GBM cells were ejected from 96-month tablets in 48 h at 1,000 cells per hole. We treated the MT cells for 4 h, washing them twice with PBS. All stained cells were isolated using 150 ml DMSO and analyzed for OD450.

The care of all animals was approved by the Animal Care Committee of our hospital. To measure the tumor volume, we subcutaneously injected ksRNA-transcribed U87 cells into unstimulated mice. The tumor took 2 weeks to form, and the tumor volume was measured again. Finally, all tumors were surgically isolated and harvested for further experiments, and tumor growth curves were calculated individually.

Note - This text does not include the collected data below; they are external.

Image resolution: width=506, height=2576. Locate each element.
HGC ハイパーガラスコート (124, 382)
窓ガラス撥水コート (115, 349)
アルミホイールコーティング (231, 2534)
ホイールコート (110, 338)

The data were analyzed with GraphPad 6.0 software. All experiments were repeated three times and were confirmed by the results obtained. Statistical comparisons were performed using Student’s t-test. p < 0.05 was considered significant. The correlation between KIF18A expression and clinicopathologic features was investigated using the χ2 criterion and * indicates p < 0.05.